Anti-ICE activism has evolved into coordinated resistance networks that employ surveillance, harassment, and interference tactics. Organizations train activists in resistance methods, track ICE agents’ movements through mobile apps and crowdsourced databases, and conduct campaigns designed to obstruct immigration enforcement operations.

These efforts include doxing ICE agents, issuing threats against their homes and families, and running coordinated online propaganda campaigns that rely on altered or misleading videos. Posts may show ICE breaking a window while omitting that the occupant refused to open it, or claim agents “chased” someone without noting the individual was fleeing to evade arrest.

Videos of agents wrestling with arrestees are circulated without acknowledging that the person resisted arrest, and outrage is expressed when a U.S. citizen is arrested while omitting that the citizen assaulted or interfered with federal officers.

Activists also claim there is no due process, despite the fact that a large percentage of deportees have outstanding final orders of deportation that were never enforced. They argue people are being denied access to courts when, in reality, many individuals are already in the country illegally and are arrested after attempting to bypass U.S. law by legalize their status through a green card application or marriage to a citizen.

Activists then claim the individual “showed up for a regular immigration hearing” or was “trying to do it the right way,” even though once someone is in the country illegally, there is generally no legal path to adjust status.

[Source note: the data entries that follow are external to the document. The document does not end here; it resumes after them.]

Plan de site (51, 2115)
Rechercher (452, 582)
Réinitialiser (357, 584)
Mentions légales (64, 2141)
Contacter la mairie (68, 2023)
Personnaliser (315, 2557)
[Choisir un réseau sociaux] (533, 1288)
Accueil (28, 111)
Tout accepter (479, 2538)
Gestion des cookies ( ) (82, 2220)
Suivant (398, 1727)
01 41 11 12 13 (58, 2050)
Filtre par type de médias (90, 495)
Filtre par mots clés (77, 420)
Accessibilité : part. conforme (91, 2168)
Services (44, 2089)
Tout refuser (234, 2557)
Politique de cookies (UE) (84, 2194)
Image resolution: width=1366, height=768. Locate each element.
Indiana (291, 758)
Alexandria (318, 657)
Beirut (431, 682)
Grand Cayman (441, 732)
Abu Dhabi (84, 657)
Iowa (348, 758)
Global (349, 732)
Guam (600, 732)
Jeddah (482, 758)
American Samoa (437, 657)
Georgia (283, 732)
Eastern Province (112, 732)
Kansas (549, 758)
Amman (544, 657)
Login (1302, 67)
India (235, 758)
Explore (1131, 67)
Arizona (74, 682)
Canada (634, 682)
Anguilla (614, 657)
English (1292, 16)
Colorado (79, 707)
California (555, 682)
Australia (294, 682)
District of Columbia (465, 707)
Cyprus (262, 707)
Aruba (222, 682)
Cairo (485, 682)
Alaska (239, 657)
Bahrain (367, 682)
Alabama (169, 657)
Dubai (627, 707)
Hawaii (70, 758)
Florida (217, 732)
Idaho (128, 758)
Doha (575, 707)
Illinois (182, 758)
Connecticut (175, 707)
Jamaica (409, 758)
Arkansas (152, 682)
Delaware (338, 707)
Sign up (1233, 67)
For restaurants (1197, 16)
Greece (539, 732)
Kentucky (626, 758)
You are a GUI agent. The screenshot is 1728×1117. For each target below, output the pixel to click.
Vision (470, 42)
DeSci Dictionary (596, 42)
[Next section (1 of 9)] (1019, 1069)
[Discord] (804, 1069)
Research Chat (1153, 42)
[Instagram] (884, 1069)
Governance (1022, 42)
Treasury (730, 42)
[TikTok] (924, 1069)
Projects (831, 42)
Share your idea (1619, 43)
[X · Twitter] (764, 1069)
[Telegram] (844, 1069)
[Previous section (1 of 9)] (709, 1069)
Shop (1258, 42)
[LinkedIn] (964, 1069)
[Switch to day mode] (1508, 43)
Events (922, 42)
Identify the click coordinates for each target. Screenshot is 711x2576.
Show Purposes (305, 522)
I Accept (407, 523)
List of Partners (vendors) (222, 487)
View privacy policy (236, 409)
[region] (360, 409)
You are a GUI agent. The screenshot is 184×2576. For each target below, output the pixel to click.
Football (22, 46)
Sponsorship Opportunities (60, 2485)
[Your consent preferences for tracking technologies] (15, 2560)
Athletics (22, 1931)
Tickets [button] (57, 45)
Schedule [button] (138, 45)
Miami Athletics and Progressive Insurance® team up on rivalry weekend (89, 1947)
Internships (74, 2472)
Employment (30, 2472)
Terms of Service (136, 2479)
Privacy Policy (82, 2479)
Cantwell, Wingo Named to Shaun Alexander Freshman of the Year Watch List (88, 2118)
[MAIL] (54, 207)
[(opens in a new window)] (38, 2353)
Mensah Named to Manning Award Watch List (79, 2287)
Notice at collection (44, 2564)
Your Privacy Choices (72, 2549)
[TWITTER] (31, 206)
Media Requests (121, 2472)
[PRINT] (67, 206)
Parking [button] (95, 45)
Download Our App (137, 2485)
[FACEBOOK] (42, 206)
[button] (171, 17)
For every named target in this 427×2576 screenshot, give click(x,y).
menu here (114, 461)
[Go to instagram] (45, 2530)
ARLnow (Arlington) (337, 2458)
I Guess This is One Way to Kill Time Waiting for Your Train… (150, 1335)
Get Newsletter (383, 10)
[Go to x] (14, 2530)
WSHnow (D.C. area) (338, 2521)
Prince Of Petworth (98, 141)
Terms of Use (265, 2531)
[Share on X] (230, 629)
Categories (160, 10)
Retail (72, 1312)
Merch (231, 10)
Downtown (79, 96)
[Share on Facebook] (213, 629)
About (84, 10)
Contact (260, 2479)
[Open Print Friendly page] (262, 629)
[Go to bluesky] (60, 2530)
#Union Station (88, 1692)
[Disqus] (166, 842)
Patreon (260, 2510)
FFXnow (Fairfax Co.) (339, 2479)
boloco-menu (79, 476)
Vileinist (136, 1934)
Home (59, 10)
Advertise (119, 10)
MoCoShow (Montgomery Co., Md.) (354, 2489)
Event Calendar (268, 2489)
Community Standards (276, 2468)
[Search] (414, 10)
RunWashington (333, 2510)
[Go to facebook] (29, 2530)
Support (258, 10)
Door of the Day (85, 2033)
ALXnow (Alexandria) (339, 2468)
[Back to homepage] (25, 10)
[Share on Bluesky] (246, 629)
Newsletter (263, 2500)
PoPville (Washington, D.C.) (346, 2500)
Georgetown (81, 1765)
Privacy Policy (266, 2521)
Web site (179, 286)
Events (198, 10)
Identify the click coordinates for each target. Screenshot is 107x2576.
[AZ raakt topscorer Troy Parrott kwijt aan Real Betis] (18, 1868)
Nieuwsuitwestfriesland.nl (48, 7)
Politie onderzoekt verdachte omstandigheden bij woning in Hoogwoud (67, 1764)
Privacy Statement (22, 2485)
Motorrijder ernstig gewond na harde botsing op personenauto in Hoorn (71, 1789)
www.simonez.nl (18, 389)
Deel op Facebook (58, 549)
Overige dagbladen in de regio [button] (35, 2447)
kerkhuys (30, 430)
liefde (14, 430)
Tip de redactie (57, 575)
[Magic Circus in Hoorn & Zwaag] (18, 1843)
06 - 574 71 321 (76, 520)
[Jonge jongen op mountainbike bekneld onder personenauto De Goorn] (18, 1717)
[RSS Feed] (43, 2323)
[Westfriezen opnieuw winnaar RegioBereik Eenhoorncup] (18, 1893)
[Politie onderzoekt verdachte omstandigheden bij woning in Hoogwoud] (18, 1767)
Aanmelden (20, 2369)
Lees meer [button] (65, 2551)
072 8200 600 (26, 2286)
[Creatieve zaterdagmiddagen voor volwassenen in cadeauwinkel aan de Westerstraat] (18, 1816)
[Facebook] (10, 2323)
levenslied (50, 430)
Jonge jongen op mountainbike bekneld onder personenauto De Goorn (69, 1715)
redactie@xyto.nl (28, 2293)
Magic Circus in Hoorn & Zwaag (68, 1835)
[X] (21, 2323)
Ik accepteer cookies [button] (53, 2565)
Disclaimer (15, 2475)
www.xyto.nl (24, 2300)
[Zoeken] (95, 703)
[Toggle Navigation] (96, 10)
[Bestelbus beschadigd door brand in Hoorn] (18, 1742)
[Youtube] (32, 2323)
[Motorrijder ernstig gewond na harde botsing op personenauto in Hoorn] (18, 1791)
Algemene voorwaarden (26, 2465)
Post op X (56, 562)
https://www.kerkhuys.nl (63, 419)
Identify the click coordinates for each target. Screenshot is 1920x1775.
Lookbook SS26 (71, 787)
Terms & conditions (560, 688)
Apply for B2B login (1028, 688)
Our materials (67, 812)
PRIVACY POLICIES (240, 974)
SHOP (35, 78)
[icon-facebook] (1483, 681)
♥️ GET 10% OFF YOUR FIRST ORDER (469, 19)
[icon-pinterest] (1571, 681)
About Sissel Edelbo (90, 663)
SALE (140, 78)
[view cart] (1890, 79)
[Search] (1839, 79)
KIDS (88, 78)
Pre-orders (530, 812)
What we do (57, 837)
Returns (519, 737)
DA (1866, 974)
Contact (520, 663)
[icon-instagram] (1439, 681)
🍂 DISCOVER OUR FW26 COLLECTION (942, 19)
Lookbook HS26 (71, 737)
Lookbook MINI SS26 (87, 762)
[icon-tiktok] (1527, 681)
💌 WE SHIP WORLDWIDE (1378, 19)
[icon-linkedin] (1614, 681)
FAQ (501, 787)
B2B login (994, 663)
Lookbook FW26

To further vilify ICE and encourage resistance, media figures, activists, and public officials in sanctuary jurisdictions use loaded language such as “abducted” instead of arrested and “whisked away” instead of detained. Elected officials vow to protect constituents from ICE, despite the fact that ICE arrests and deports illegal aliens, not lawful residents or citizens. ICE poses no threat to citizens or those in the country legally.

Against this backdrop of negative framing and propaganda, several activist organizations are coordinating interference with ICE operations, escalating tensions and increasing the risk of unnecessary violence.

According to federal sources and news reports, Renee Nicole Good moved to Minneapolis from Missouri to become involved with the Minneapolis “ICE Watch” network, a group that monitors and attempts to observe or document federal immigration enforcement operations. ICE Watch Minneapolis trains members to monitor, track, and interfere with ICE operations.

Activists are instructed on when to blow whistles to alert communities and are given strategies for “documenting and resisting” federal actions. Members use mobile apps, Signal group chats, social media, and crowdsourced spreadsheets to track ICE vehicle movements, locations, and enforcement activity across the Twin Cities, often patrolling neighborhoods for hours and reporting license plates and sightings to group chats.

Video and official accounts indicate that Good was present during a large federal immigration enforcement operation and was on camera harassing ICE agents. She was told several times to get out of the vehicle, which she refused to do. She then hit the accelerator, striking an agent with her car. The agent fired in self-defense, killing her. These are all facts that were absent from the initial reports and framing of the incident.

The point activists are missing is that the violence originates from people interfering with ICE and from a general refusal to encourage illegal aliens to self-deport.